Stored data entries
= = = = =

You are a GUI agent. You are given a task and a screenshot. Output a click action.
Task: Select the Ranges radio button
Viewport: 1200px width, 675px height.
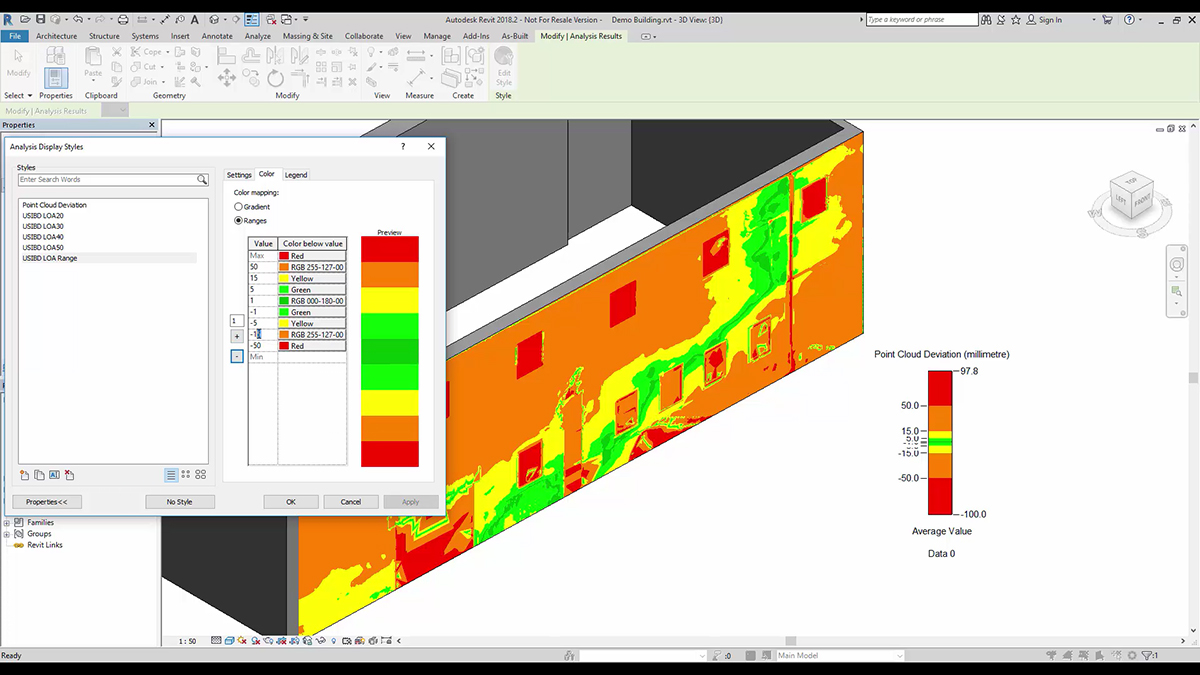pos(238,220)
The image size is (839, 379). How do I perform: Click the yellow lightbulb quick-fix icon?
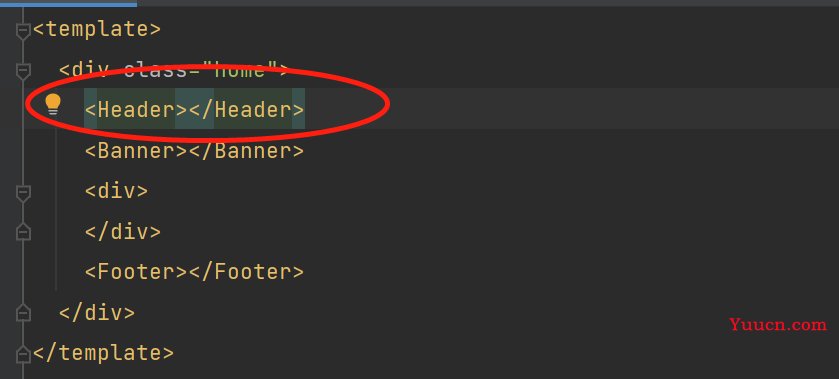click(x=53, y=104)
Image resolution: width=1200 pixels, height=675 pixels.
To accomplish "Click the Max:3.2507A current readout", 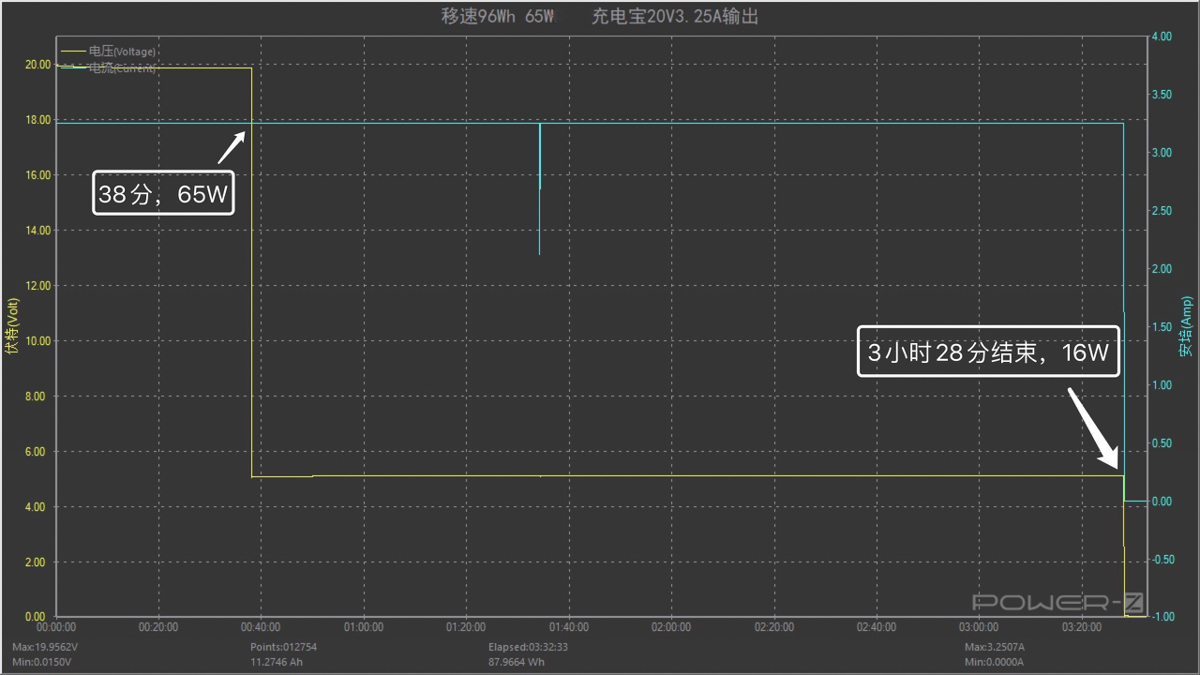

= = = = =

Exercise requirements:
Leave out the images and repeat the rest of the data word for word.

Task output:
You are a GUI agent. You are given a task and a screenshot. Output a click action.
Task: Select the Ranges radio button
Viewport: 1200px width, 675px height.
pos(238,220)
The image size is (839, 379). How do I perform: Click the yellow lightbulb quick-fix icon?
click(x=53, y=104)
Image resolution: width=1200 pixels, height=675 pixels.
To accomplish "Click the Max:3.2507A current readout", 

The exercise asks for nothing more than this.